[INFORMATION SHOWN Boundary: Start]

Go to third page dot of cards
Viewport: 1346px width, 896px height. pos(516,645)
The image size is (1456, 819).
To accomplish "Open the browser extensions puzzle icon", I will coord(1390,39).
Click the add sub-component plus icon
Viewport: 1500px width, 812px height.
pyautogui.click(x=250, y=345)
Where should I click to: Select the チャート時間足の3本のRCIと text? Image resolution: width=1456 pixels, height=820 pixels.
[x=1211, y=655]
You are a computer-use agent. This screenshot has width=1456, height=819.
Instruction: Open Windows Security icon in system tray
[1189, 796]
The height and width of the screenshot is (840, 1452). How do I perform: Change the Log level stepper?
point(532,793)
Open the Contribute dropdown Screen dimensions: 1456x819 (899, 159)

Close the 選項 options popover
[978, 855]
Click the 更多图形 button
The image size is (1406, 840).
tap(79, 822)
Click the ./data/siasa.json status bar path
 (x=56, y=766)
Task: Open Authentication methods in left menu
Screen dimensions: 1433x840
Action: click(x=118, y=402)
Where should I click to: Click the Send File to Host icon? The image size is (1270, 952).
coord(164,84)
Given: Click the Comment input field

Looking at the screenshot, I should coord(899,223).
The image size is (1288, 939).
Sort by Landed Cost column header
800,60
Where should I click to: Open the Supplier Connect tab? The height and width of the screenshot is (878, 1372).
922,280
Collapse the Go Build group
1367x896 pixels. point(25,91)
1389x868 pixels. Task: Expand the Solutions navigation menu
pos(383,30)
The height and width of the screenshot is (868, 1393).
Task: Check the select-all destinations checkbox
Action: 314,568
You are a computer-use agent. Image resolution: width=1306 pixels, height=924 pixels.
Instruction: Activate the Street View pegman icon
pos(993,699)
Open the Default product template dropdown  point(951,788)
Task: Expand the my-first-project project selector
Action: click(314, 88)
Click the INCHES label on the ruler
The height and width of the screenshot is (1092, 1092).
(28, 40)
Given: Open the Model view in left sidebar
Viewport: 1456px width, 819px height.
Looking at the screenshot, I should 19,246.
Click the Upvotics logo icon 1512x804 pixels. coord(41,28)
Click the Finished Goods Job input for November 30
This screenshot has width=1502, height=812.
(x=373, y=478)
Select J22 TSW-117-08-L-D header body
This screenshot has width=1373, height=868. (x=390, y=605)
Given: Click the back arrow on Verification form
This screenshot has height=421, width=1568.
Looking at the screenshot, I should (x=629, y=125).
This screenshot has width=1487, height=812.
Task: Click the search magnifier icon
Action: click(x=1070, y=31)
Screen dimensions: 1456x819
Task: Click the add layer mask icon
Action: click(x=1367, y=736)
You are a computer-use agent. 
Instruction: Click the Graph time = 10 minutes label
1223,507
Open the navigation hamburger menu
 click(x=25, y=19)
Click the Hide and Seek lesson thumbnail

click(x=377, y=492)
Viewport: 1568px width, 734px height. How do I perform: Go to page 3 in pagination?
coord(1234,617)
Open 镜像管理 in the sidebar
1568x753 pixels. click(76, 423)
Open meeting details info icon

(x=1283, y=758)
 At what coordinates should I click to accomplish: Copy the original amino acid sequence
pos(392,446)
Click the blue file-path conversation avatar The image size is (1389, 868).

[INFORMATION SHOWN Boundary: End]

**PROBLEM**
How many lines in the entries above include the string "left"? Answer with the number only.

**REPLY**
2